TO-DO ITEM A:
Copy the report on gamebird hunting and raptors in Norway from "Will Hayward, RSPB" to "Tronkberget near Evenstad.".
TO-DO ITEM B:
Answer these questions about the report on gamebird hunting and raptors in Norway.
(i) In what month and year did the author travel to Norway for the study course?
(ii) Which program funded the course?
(iii) According to the caption, on the slopes of which place is the capercaillie habitat shown?
TO-DO ITEM C:
Write the next part of the report on gamebird hunting and raptors in Norway, starting after its final sentence.

GIVEN TEXT:

== == ==

Will Hayward, RSPB
Gamebird hunting and raptors in Norway
In May 2019 I was very fortunate to travel to Norway to attend a study course developed by ARCH, funded through the Erasmus+ programme and hosted by The Inland University of Applied Sciences, Evenstad Campus. Through a varied program of lectures, meetings, site visits and walks we covered a range of subjects pertinent to land management, forestry, nature conservation and research. This report looks at how gamebird monitoring informs hunting management, as well some background on hunting culture, raptor persecution and the use of GPS tracking devices on carnivores in Norway.
Capercaillie habitat on the slopes of Tronkberget near Evenstad.

== == ==

DATA EXCERPT:
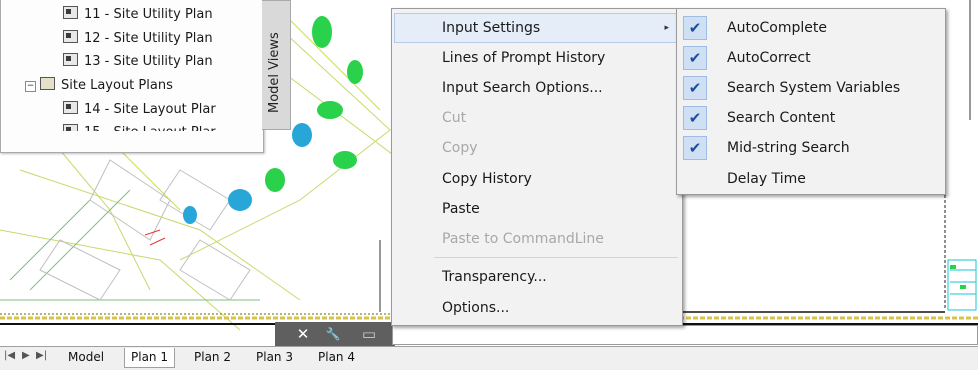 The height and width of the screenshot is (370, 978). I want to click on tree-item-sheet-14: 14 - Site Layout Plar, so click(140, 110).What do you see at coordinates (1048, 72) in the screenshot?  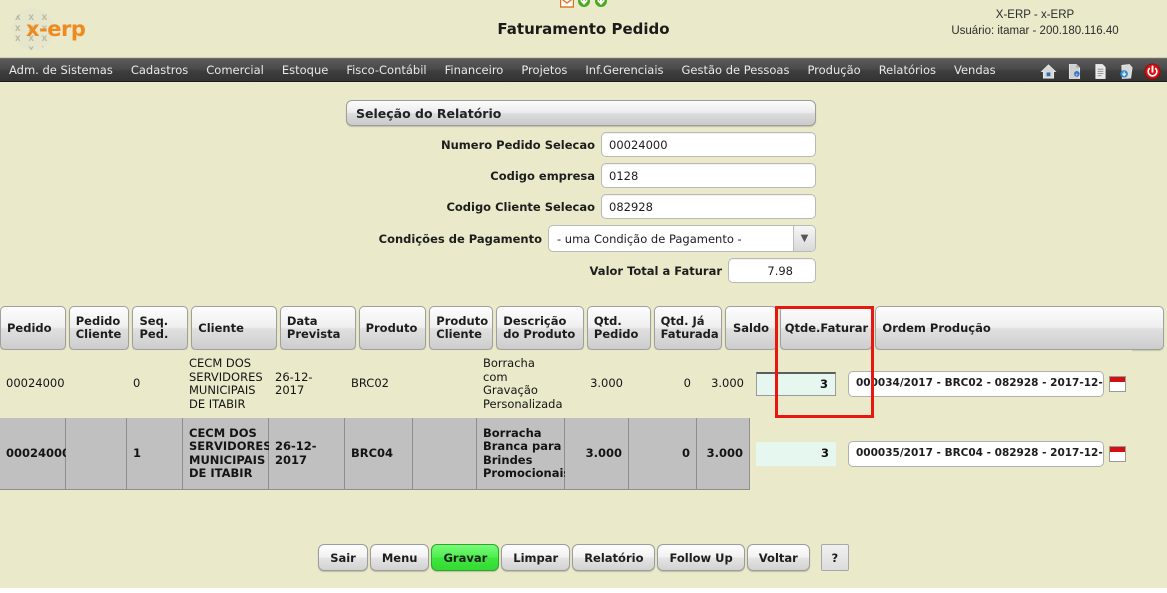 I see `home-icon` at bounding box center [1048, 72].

== == ==

EXPECTED ANSWER A:
Will Hayward, RSPB
Gamebird hunting and raptors in Norway
In May 2019 I was very fortunate to travel to Norway to attend a study course developed by ARCH, funded through the Erasmus+ programme and hosted by The Inland University of Applied Sciences, Evenstad Campus. Through a varied program of lectures, meetings, site visits and walks we covered a range of subjects pertinent to land management, forestry, nature conservation and research. This report looks at how gamebird monitoring informs hunting management, as well some background on hunting culture, raptor persecution and the use of GPS tracking devices on carnivores in Norway.
Capercaillie habitat on the slopes of Tronkberget near Evenstad.

EXPECTED ANSWER B:
(i) May 2019
(ii) The Erasmus+ programme
(iii) Tronkberget, near Evenstad

EXPECTED ANSWER C:
The cultural importance of outdoor life to Norwegians quickly became apparent on our trip and this was reinforced by our visit to the fantastic Norwegian Forest Museum in Elverum (https://skogmus.no/en). The museum provides a thorough overview of the history of hunting, trapping, fishing and forestry in Norway, and is one of the largest museums in the country, attracting over 100,000 visitors per year. The section on hunting is vast, reflecting how strongly it is ingrained in Norwegian culture. In 2017/18 there were over 141,000 active hunters, with moose, red deer, roe deer and small game (especially willow ptarmigan, rock ptarmigan and wood pigeon) the main quarry. Hunting is for meat, rather than for sport, though there is often a strong social element, especially for the autumn moose hunt, which is a key event in rural communities. Hunters must pass a test before they can obtain a licence. This aims to promote ethical awareness and knowledge about safe and correct hunting procedures. Licences are renewed annually, and as part of this process each hunter must submit data on the type and number of game shot in the previous year.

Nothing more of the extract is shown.